Father used one of the big rooms downstairs for a shop with a workbench. He brought in from the woods curly maple for the stair banister and he also made all the mantles for our numerous fireplaces.
It is believed that the Ross family moved to the new house in about 1875. The house (no longer extant) was on NW 42nd Street nearest to 6th Ave NW. This is about a mile north/northwest of the center of Fremont Avenue, and at that time no one else was living in the area. The neighborhood names of Ballard, Fremont and Queen Anne were not invented until about 1888 but I am using them here as reference points.
After the Ross family moved, a room in their new house was again used as a schoolroom. Gradually within the next ten years as more families moved to Fremont, they formed the Ross School District. Property on 3rd Ave NW at NW 43rd Street was designated for a school, across the street from the William Crawford family. The Crawfords along with John Ross and William Ashworth worked together to build a two-room wooden school building in 1883.
As population in the neighborhood increased, in 1902 a larger, eight-room school was constructed (pictured here) and was used until 1941, after which time students went to West Woodland School. The old Ross School site on 3rd Ave NW is now called Ross Playground.
From coals to Newcastle
Newcastle is today an incorporated city on the Eastside, located south of Bellevue and east of the southern end of Mercer Island. By virtue of his very early arrival in Seattle, John Ross had been in on the earliest explorations of coal resources and was one of the men who filed land claims for it. By the 1870s John Ross still had his Newcastle land claim and in her memoirs, Ross’s daughter Ida told of excursions made by the whole family over to Newcastle. They walked to Lake Washington and took a canoe across, around the southern end of Mercer Island, and then walked again to a cabin on the property.
Ida’s memoir told of the increasing conflicts which John Ross began to have with other pioneers who were perhaps more progressive than he was.

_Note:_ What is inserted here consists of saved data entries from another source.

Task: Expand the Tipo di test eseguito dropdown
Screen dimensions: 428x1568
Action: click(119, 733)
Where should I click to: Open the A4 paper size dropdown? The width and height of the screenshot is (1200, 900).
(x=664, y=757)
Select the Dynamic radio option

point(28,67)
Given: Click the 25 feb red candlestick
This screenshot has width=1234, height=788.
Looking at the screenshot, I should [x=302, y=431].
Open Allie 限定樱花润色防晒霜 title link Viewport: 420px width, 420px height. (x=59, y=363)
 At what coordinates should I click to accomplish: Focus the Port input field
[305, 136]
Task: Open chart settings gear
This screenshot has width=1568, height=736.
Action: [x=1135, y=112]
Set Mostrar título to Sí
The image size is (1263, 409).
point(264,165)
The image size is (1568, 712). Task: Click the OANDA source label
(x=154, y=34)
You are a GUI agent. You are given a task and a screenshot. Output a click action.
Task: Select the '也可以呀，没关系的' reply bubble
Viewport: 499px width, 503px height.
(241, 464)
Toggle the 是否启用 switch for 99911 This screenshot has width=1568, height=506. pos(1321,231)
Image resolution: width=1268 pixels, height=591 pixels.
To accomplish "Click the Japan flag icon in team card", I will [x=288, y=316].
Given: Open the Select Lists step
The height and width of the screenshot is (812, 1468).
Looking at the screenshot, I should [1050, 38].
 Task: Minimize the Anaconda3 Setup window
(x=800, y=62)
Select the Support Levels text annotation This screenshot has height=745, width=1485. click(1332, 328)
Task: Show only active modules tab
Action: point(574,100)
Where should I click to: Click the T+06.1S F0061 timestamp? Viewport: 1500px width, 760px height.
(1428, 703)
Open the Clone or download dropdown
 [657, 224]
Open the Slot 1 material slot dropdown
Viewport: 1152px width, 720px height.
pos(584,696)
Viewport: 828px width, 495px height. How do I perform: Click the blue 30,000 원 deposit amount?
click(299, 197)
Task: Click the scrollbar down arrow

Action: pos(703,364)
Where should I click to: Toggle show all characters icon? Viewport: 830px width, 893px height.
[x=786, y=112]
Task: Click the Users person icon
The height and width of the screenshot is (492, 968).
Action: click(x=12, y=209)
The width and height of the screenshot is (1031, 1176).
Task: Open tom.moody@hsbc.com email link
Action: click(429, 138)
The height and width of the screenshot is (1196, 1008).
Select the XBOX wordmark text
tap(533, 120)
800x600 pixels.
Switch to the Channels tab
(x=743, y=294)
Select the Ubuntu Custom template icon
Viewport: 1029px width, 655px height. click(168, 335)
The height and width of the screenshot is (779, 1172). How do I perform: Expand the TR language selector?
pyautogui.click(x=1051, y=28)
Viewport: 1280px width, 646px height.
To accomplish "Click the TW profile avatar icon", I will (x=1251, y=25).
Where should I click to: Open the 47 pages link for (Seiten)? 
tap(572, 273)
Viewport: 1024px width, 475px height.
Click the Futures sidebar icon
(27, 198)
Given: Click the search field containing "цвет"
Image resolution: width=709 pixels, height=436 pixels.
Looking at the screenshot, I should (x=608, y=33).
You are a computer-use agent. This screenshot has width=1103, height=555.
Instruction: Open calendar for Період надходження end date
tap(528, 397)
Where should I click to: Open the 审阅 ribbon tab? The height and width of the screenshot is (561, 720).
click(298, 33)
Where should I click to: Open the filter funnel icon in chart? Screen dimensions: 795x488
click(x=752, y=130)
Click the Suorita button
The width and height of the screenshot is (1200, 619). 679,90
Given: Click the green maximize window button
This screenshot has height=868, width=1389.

After the new coal company took over in 1870, they began building a better way to bring out the coal from Newcastle. They built a tram, which was tracks for rail cars but not with an engine; the cars were to move via gravity or sometimes were pushed-pulled. The coal company men may have approached John Ross about acquiring his property or perhaps they didn’t bother, and they just started laying tracks without checking to see who owned the property. Since John Ross could not stay there to “guard” his Newcastle property all the time, on one of their excursions the family arrived to see that the coal tram tracks had been laid across a clearing on Ross’s land. Ross responded by chopping down some trees and felling them across the tracks to block the coal cars.
Ross’s actions are recorded in Frontier Justice files. These legal cases from before Washington became a state in 1889 are listed on-line at Washington Digital Archives, and the actual files are kept at the Puget Sound Regional Archives in Bellevue. In 1877 the Seattle Coal and Transportation Company sued John Ross for obstruction of railroad tracks, and Ross counter-sued for damages to real property.
We can guess that John Ross probably did not want to sell his Newcastle land claim, but at this point he probably needed cash. He had moved his family to their Fremont-area land claim which he owned, and he was no longer working for Yesler’s Mill. Having no employment, the only way to raise cash was to sell the Newcastle property.
An article in the Daily Intelligencer newspaper of November 20, 1879, stated that the coal company had bought out the Ross claim. In the enthusiastic piece about the benefits of coal mining to the economy of Seattle, it was written that “progress and prosperity are the watchwords of the mines.” I wondered if the newspaper was making a veiled allusion to the fact that John Ross had tried to hold up “progress.”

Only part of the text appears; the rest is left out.